Entries provided:
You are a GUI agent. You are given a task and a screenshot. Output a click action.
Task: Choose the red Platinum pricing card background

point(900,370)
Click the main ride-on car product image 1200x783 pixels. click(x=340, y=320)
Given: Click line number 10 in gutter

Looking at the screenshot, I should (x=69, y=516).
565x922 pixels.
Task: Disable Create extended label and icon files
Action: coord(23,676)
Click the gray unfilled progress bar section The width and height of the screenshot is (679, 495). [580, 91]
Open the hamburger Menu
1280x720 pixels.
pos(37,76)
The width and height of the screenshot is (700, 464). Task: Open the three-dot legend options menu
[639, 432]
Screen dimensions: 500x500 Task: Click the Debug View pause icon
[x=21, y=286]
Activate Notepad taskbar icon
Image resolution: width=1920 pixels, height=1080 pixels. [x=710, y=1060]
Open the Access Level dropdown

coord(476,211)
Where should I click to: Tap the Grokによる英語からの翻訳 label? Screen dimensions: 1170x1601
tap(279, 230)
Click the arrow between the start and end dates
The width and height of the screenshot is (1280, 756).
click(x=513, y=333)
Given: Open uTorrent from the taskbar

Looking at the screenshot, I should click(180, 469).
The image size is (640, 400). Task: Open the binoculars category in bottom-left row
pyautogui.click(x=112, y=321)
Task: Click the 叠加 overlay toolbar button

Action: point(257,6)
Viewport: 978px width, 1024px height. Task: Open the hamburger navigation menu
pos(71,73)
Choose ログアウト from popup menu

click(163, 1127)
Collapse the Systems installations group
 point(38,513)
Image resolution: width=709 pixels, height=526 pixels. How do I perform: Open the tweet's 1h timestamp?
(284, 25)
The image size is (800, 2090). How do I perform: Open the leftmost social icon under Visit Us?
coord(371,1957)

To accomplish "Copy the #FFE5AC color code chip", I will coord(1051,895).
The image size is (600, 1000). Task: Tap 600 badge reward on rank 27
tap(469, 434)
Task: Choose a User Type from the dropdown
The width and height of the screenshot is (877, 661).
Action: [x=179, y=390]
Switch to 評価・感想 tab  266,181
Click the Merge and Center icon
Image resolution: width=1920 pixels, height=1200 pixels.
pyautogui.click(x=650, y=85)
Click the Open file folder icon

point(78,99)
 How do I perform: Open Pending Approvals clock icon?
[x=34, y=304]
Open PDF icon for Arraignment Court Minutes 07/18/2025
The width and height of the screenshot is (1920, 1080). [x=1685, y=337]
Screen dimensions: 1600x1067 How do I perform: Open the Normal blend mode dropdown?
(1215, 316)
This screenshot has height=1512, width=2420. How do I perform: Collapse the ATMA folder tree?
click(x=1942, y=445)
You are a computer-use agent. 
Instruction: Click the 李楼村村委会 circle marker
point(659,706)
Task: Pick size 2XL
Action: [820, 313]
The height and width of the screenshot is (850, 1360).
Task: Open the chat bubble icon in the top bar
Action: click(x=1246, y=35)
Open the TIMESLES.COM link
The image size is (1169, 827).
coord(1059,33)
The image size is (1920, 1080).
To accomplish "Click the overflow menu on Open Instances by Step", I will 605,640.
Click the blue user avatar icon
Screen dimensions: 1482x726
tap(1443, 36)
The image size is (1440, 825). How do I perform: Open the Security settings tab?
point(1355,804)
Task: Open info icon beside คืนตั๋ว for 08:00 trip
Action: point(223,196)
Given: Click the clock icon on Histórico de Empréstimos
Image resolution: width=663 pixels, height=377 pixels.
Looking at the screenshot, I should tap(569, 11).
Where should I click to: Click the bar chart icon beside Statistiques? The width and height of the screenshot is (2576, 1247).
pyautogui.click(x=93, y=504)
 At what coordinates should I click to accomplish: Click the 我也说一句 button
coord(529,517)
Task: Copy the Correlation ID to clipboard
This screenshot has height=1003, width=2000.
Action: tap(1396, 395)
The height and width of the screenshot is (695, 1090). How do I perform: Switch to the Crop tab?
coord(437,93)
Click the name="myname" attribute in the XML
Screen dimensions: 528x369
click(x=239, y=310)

Task requirements: Swap every "dropdown" in the records above for "drop-down list", and leave everything else unchanged.

Result below:
You are a GUI agent. You are given a task and a screenshot. Output a click action.
Task: Choose the red Platinum pricing card background

point(900,370)
Click the main ride-on car product image 1200x783 pixels. click(x=340, y=320)
Given: Click line number 10 in gutter

Looking at the screenshot, I should (x=69, y=516).
565x922 pixels.
Task: Disable Create extended label and icon files
Action: coord(23,676)
Click the gray unfilled progress bar section The width and height of the screenshot is (679, 495). [580, 91]
Open the hamburger Menu
1280x720 pixels.
pos(37,76)
The width and height of the screenshot is (700, 464). Task: Open the three-dot legend options menu
[639, 432]
Screen dimensions: 500x500 Task: Click the Debug View pause icon
[x=21, y=286]
Activate Notepad taskbar icon
Image resolution: width=1920 pixels, height=1080 pixels. [x=710, y=1060]
Open the Access Level drop-down list

coord(476,211)
Where should I click to: Tap the Grokによる英語からの翻訳 label? Screen dimensions: 1170x1601
tap(279, 230)
Click the arrow between the start and end dates
The width and height of the screenshot is (1280, 756).
click(x=513, y=333)
Given: Open uTorrent from the taskbar

Looking at the screenshot, I should click(180, 469).
The image size is (640, 400). Task: Open the binoculars category in bottom-left row
pyautogui.click(x=112, y=321)
Task: Click the 叠加 overlay toolbar button

Action: point(257,6)
Viewport: 978px width, 1024px height. Task: Open the hamburger navigation menu
pos(71,73)
Choose ログアウト from popup menu

click(163, 1127)
Collapse the Systems installations group
 point(38,513)
Image resolution: width=709 pixels, height=526 pixels. How do I perform: Open the tweet's 1h timestamp?
(284, 25)
The image size is (800, 2090). How do I perform: Open the leftmost social icon under Visit Us?
coord(371,1957)

To accomplish "Copy the #FFE5AC color code chip", I will coord(1051,895).
The image size is (600, 1000). Task: Tap 600 badge reward on rank 27
tap(469, 434)
Task: Choose a User Type from the drop-down list
The width and height of the screenshot is (877, 661).
Action: [x=179, y=390]
Switch to 評価・感想 tab  266,181
Click the Merge and Center icon
Image resolution: width=1920 pixels, height=1200 pixels.
pyautogui.click(x=650, y=85)
Click the Open file folder icon

point(78,99)
 How do I perform: Open Pending Approvals clock icon?
[x=34, y=304]
Open PDF icon for Arraignment Court Minutes 07/18/2025
The width and height of the screenshot is (1920, 1080). [x=1685, y=337]
Screen dimensions: 1600x1067 How do I perform: Open the Normal blend mode drop-down list?
(1215, 316)
This screenshot has height=1512, width=2420. How do I perform: Collapse the ATMA folder tree?
click(x=1942, y=445)
You are a computer-use agent. 
Instruction: Click the 李楼村村委会 circle marker
point(659,706)
Task: Pick size 2XL
Action: [820, 313]
The height and width of the screenshot is (850, 1360).
Task: Open the chat bubble icon in the top bar
Action: click(x=1246, y=35)
Open the TIMESLES.COM link
The image size is (1169, 827).
coord(1059,33)
The image size is (1920, 1080).
To accomplish "Click the overflow menu on Open Instances by Step", I will 605,640.
Click the blue user avatar icon
Screen dimensions: 1482x726
tap(1443, 36)
The image size is (1440, 825). How do I perform: Open the Security settings tab?
point(1355,804)
Task: Open info icon beside คืนตั๋ว for 08:00 trip
Action: point(223,196)
Given: Click the clock icon on Histórico de Empréstimos
Image resolution: width=663 pixels, height=377 pixels.
Looking at the screenshot, I should tap(569, 11).
Where should I click to: Click the bar chart icon beside Statistiques? The width and height of the screenshot is (2576, 1247).
pyautogui.click(x=93, y=504)
 At what coordinates should I click to accomplish: Click the 我也说一句 button
coord(529,517)
Task: Copy the Correlation ID to clipboard
This screenshot has height=1003, width=2000.
Action: tap(1396, 395)
The height and width of the screenshot is (695, 1090). How do I perform: Switch to the Crop tab?
coord(437,93)
Click the name="myname" attribute in the XML
Screen dimensions: 528x369
click(x=239, y=310)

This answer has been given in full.